• [PROBLEM TO SOLVE] Copy out each of the items below word for word, keeping every line in its original order.

• [Data listing]
****************

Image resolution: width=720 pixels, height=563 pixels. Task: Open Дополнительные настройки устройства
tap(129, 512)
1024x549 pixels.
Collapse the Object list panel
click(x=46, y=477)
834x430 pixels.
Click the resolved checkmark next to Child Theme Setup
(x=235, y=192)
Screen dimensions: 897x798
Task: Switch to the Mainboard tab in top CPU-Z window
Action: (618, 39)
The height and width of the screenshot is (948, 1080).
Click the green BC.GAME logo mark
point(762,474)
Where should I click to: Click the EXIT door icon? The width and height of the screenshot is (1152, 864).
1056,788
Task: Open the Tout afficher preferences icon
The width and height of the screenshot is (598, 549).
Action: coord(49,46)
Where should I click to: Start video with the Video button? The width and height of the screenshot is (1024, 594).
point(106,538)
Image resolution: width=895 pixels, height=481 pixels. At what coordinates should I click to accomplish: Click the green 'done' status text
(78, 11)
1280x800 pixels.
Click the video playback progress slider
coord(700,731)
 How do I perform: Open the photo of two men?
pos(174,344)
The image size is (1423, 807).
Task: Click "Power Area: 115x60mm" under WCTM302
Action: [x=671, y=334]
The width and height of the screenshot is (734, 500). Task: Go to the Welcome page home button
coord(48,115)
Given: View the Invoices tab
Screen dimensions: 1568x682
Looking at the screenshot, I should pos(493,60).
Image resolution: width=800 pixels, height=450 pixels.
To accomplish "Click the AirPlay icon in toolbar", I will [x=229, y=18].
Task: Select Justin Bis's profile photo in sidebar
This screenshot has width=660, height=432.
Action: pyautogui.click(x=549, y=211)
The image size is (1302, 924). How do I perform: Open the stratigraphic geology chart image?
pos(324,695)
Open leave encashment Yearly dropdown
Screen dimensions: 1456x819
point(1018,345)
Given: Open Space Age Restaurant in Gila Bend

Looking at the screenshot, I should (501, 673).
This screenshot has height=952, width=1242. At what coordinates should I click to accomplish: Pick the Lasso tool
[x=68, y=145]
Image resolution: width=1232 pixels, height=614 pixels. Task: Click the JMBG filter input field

****************

• [ANSWER TO THE TASK]
Image resolution: width=720 pixels, height=563 pixels. Task: Open Дополнительные настройки устройства
tap(129, 512)
1024x549 pixels.
Collapse the Object list panel
click(x=46, y=477)
834x430 pixels.
Click the resolved checkmark next to Child Theme Setup
(x=235, y=192)
Screen dimensions: 897x798
Task: Switch to the Mainboard tab in top CPU-Z window
Action: (618, 39)
The height and width of the screenshot is (948, 1080).
Click the green BC.GAME logo mark
point(762,474)
Where should I click to: Click the EXIT door icon? The width and height of the screenshot is (1152, 864).
1056,788
Task: Open the Tout afficher preferences icon
The width and height of the screenshot is (598, 549).
Action: coord(49,46)
Where should I click to: Start video with the Video button? The width and height of the screenshot is (1024, 594).
point(106,538)
Image resolution: width=895 pixels, height=481 pixels. At what coordinates should I click to accomplish: Click the green 'done' status text
(78, 11)
1280x800 pixels.
Click the video playback progress slider
coord(700,731)
 How do I perform: Open the photo of two men?
pos(174,344)
The image size is (1423, 807).
Task: Click "Power Area: 115x60mm" under WCTM302
Action: [x=671, y=334]
The width and height of the screenshot is (734, 500). Task: Go to the Welcome page home button
coord(48,115)
Given: View the Invoices tab
Screen dimensions: 1568x682
Looking at the screenshot, I should pos(493,60).
Image resolution: width=800 pixels, height=450 pixels.
To accomplish "Click the AirPlay icon in toolbar", I will [x=229, y=18].
Task: Select Justin Bis's profile photo in sidebar
This screenshot has width=660, height=432.
Action: pyautogui.click(x=549, y=211)
The image size is (1302, 924). How do I perform: Open the stratigraphic geology chart image?
pos(324,695)
Open leave encashment Yearly dropdown
Screen dimensions: 1456x819
point(1018,345)
Given: Open Space Age Restaurant in Gila Bend

Looking at the screenshot, I should (501, 673).
This screenshot has height=952, width=1242. At what coordinates should I click to accomplish: Pick the Lasso tool
[x=68, y=145]
Image resolution: width=1232 pixels, height=614 pixels. Task: Click the JMBG filter input field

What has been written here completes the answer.